File IO Captures

File IO captures help you identify inefficiencies in your title’s disk io patterns. Captures also include an analysis that helps you create a more optimal package layout.

Initiating a File IO Capture

To start a capture, click the File IO Trace button on your device connection tab.

When the capture starts running, you’ll see a dialog that lets you either stop or cancel the capture. File IO captures can run for relatively long periods of time. It’s common to use file io captures to profile a level load, or a play through of a significant part of your game, for example.

File IO captures are ETW-based. When you press the Stop button, the collection of ETW data will stop and PIX will open the capture. File IO captures open to a tab called a landing page. This initial page provides a textual description of the rest of the tabs in the capture.

The first tab you’ll likely want to look at after the landing page is the Capture Summary tab.

The Capture Summary Tab

The capture summary provides some basic statistics about the files that were accessed during the capture. These statistics include the number of files, the amount of data that was accessed and the average throughput and disk utilization.

Full callstacks are also provided for the Top 10 redundant reads. The Top 10 list is ordered by a cost which is defined as the number of bytes read multiplied by the read count. Each entry in the callstack includes a hyperlink to the source file for that function (if PIX could find the PDB). Clicking on the hyperlink will open the source file in the default editor registered for the file extension. To open the source file in Visual Studio, right click on the hyperlink and choose “Open In VS”.

The File IO Tab

The timeline tab provides data on all file accesses made by your title as the capture ran. The event list view has one row for every file access, ordered by time the access was initiated. By default, the events list includes columns that describe details such as the size, offset, start time and duration of the access. Click the Counters button to change the set of columns that are displayed.

The event list also contains a Notes column that the profiler uses to point out potential inefficiencies in your file access patterns. The most common non-blank value you’ll see in the Notes column is “Reverse Seek” indicating that the offset of the current access is less than the offset of the previous access. In other words, you’ve read backwards on the disk.

Selecting a row in the events list populates the Callstack view with the function name, source file and line number describing the location in your title that initiated the file access.

The bottom view in this tab is a timeline that shows the set of outstanding file IO operations at any point in time. The timeline includes a graph of IO throughput and disk utilization. The timeline and the events list are synchronized. If you select an IO event in the list, the corresponding section of the timeline will be highlighted, and vice versa.

The timeline uses colors to show stages of an IO operation. Orange bars indicate the time when an IO operation is queued and purple bars indicate the time in which an operation is actually being serviced.

The Usage Tab

The Usage tab shows your accesses grouped by file. Presenting the data in this way makes it easy for you to see which files were read (and not read) during the capture. When compared with the files in a given section of your package layout, the data on the Usage tab can be used to adjust the files contained in that section. For example, you can use the file io profiler to determine which files you read during startup, then compare that set with the files contained in your launch section. If there are files contained in your launch section that don’t appear in the capture, consider removing those files from the section in order to minimize the amount of data that must be installed or downloaded before your title can begin running.

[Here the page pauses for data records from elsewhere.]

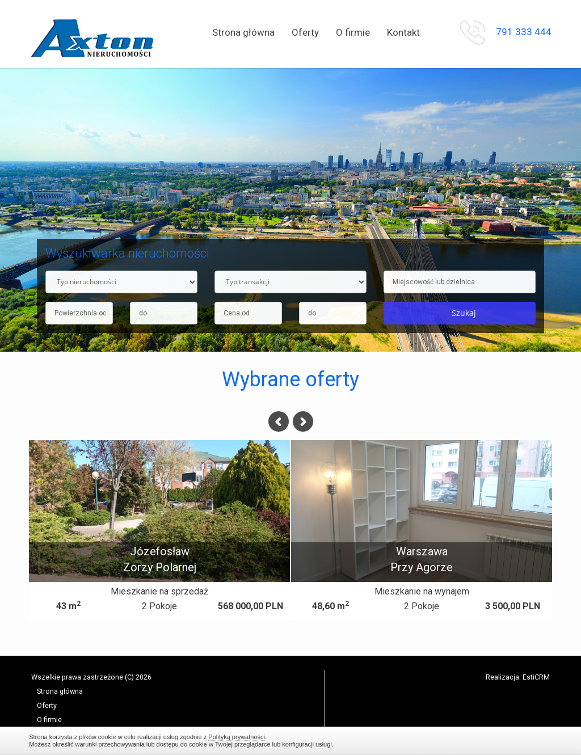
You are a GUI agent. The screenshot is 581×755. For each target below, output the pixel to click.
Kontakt (403, 32)
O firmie (353, 32)
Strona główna (243, 32)
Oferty (305, 32)
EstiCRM (536, 677)
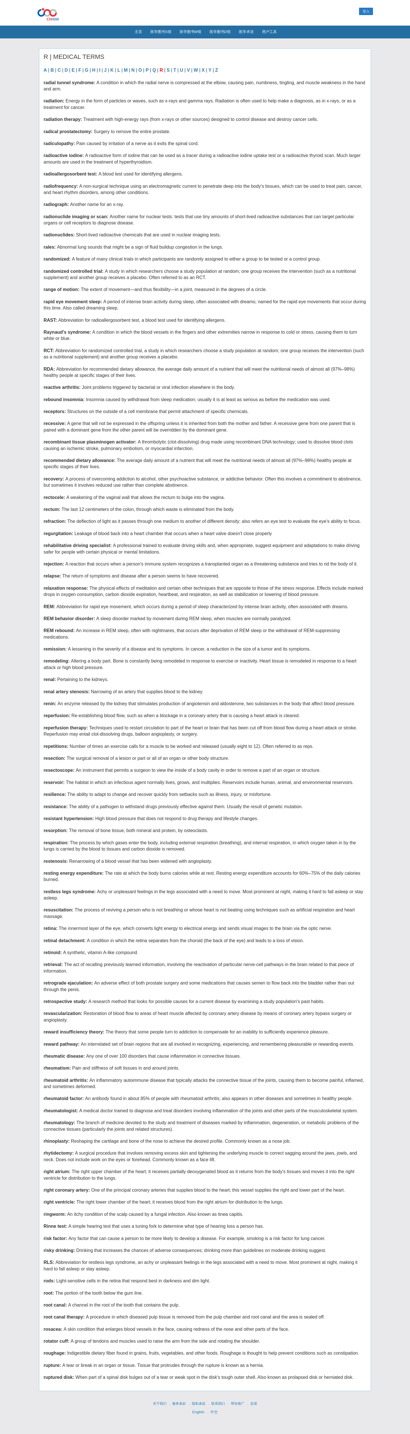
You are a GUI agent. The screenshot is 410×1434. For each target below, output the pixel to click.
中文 (214, 1412)
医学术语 (246, 32)
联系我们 (218, 1404)
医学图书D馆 (220, 32)
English (198, 1412)
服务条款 (179, 1404)
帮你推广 (238, 1404)
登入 (366, 11)
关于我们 (160, 1404)
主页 (138, 32)
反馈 (253, 1404)
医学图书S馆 (160, 32)
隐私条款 (199, 1404)
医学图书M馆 (190, 32)
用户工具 (269, 32)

The Usage tab also shows data about the accesses within each file. This data includes:

The percentage of each file that was read. This percentage is displayed in the % Accessed column. Large files for which only a small percentage is read are candidates for breaking into smaller files in order to reduce chunk size, if appropriate.
The number of accesses for each offset within the file. This data can be seen using a combination of the File Offset and Access Count columns. A high access count indicates that you’re reading the same data from the file multiple times. More efficient file io performance can be obtained by optimizing your title to read data at a particular offset only once and caching the data in memory if possible.

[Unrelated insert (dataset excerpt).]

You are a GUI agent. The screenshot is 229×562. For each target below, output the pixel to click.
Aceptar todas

Exporting Package Layout XML

The analysis performed by the Usage tab helps you determine which asset files should be grouped into the various content groups that define your package layout. PIX can be used to generate the XML that defines a content group in your layout. To generate the XML, select the group of files you’d like to include in a content group and click the Export Content Group button. The XML will be opened in the application that is registered as the default handler for files with a .xml extension. You can then paste sections of the generated XML into the layout file used as input to the package build process.

Merging Multiple Captures for Analysis

The Usage tab makes it easy for you to see the percentage of each asset file that was accessed while the trace was running. This information can help you determine which asset files should belong in each content group in your package layout. When doing this analysis, it’s often useful to view the data from multiple traces in a single analysis session. For example, if you have multiple testers playing through the same level of your game, it’s likely that different testers might cause different assets to be read. By combining the data from individual traces you can improve the accuracy of the analysis presented on the Usage tab.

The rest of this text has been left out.